══ Reading text ══
Data Sharding – Way for SQL Azure (go back »)
March 9 2011, 11:46 AM
“Data Sharding” is a concept of slicing your database into multiple smaller size databases providing faster access to the data. The term “Data Sharding” is coined by google engineers and popularized through their publication.
“Data Sharding” approach is on rise since the birth of SQL Azure due to its inherent size limitation to few gigabytes. Since enterprises requires to store tera bytes and peta bytes of data, it is utmost important to cater to the needs of enterprises even by living with the size limitation of SQL Azure.
Database sharding has multiple advantages. Few of them are listed below:
Ø Increased maintainability
Sharding divides your big database into multiple smaller ones increasing the overall manageability of your databases.
Ø Faster Query response time
Database queries can now be retrieved faster with distribution of database transactions across multiple smaller databases.
Ø Better DB availability
Sharding across multiple databases increases the chances of higher availability than being a single large database.
Ø Increase work throughput
Parallelizing work across multiple shards increases the overall work throughput.
The goal of this white paper is to provide perspective on Data Sharding approach by discussing various data sharding patterns and key practical considerations for successful sharding implementation on SQL Azure.
Let us first understand the need of Data Sharding in general.
Data Sharding is highly proven approach for improving the data access throughput and performance for large enterprise databases.
Over the period of time, enterprise databases grow exponentially. This steep growth of the database results in lowering the application performance exponentially due to increased database transactions.
Database throughput always depends upon CPU usage and memory of the machine. The increase in database transactions and size increases the CPU, disk and memory usage on the machine. This results in decrease of database performance due to increased query time. Adding more cores and memory to the machine can solve the problem to a certain extend. Above one point therefore, there is a need for a sophisticated solution such as “Data Sharding”.
Social networking sites such as Facebook, LinkedIn, Blogger are best suited example for data sharding. Tera bytes and Peta bytes of data is being stored on these sites today. Thousands of database transactions (read/write) gets executed every single second. In such scenario there are two options, viz. beef up your database server vertically so as to support these huge amount of data or shard your database across multiple database servers. The first option is more costlier and has its intrinsic limitations as till what we can beef up the resources vertically. The later provides much better option with low cost and better maintainability.
Thus to have the better performance for mission critical data centric applications, “Data Sharding” provides a better solution.
Figure 1: Data sharding Concept
In Context of SQL Azure, it is also important to note that, the database size is limited to few Gigabytes. In such scenario, it is must to have the enterprise database sliced enough so as to support SQL Azure.
There are multiple patterns of sharding. You need to choose what is suitable and optimized for your scenario. Most commonly use pattern is horizontal slicing of the database.
This strategy is based on slicing the data horizontally in multiple smaller databases based on a particular theme. For example, slicing can be done at demo graphics level so that all the data for a particular demo graphics can be separated in the separate databases. For such approach sharding strategy should be devised to have dynamic retrieval of partition (or shard key) at application level.
═══
## Task list
• a. Answer these from the data sharding article, one answer per line, marked (i), (ii), (iii):
(i) Who coined the term "Data Sharding"?
(ii) According to the article, what does database throughput always depend upon?
(iii) Which sharding pattern does the article call the most commonly used?
• b. Write the next part of the data sharding article, picking up after its last sentence.
══ Dataset content ══
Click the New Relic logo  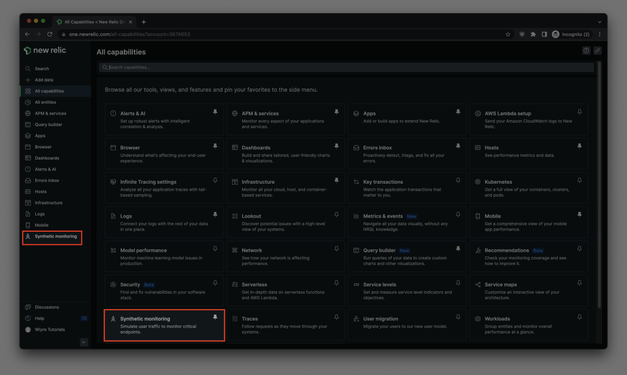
═══
## Answers to the exercise
• a.
(i) Google engineers.
(ii) The CPU usage and memory of the machine.
(iii) Horizontal slicing of the database.

• b.
The metadata information such as for each of the shard should be stored and retrieved dynamically in the application layer. This can be achieved by storing the shard database information that includes shard database location and corresponding sharded tables’ workset (i.e. record) information.
It is recommended that the relational information for a slice should be in the same database as parent on the same server for easy retrieval. For e.g. slicing on customer table on each of the customer, the information related to individual customer (say orders of the customer) must reside in the same database as the customer in, thus providing easy way to retrieve the information and avoid any cross-linked server calls. Thus, this mandates that the related foreign key tables must also be sharded for ease of the retrieval.
It is always recommended to have copy of static (or master) tables in all shards to avoid any cross db / linked server calls. This will not only reduce the overall complexity of sharding but also will improve the query performance.
Key advantages of this pattern are:
Ø Better control over sharding
Ø More loosely coupled approach
Ø Re-sharding further possible in case of unexpected DB growth provided initial sharding done carefully
Key dis-advantages of this pattern are:
Ø Need careful design otherwise leads to unbalanced load
You can also think of slicing your database vertically at table or column level.
Table level partitioning typically requires separating tables of a particular business feature in a separate shard. While this provides an advantage of cleaner separation, over the period of time it becomes a unmanageable when the DB size increases. So this is mostly suitable for non-static / readonly databases or small databases.
Column level partitioning is also seen sometimes a useful sharding approach when heavier columns can be separated out in a separate database. The best example of this is large blobs columns.
Key advantages of this pattern are:
Ø Better suitable for small DBs
Ø Easier for better maintainability
Key dis-advantages of this pattern are:
Ø Not suitable for large Enterprise DBs
Ø Further sharding may not be possible or may be possible with increased complexity
One can also think of mirroring the databases so that one database can server set of CRUD operations. For example, one mirror can server all read operations and other mirror can serve add, update and delete operations (master partition). This way of partitioning can also improve performance if the load of CRUD operations can be divided symmetrically.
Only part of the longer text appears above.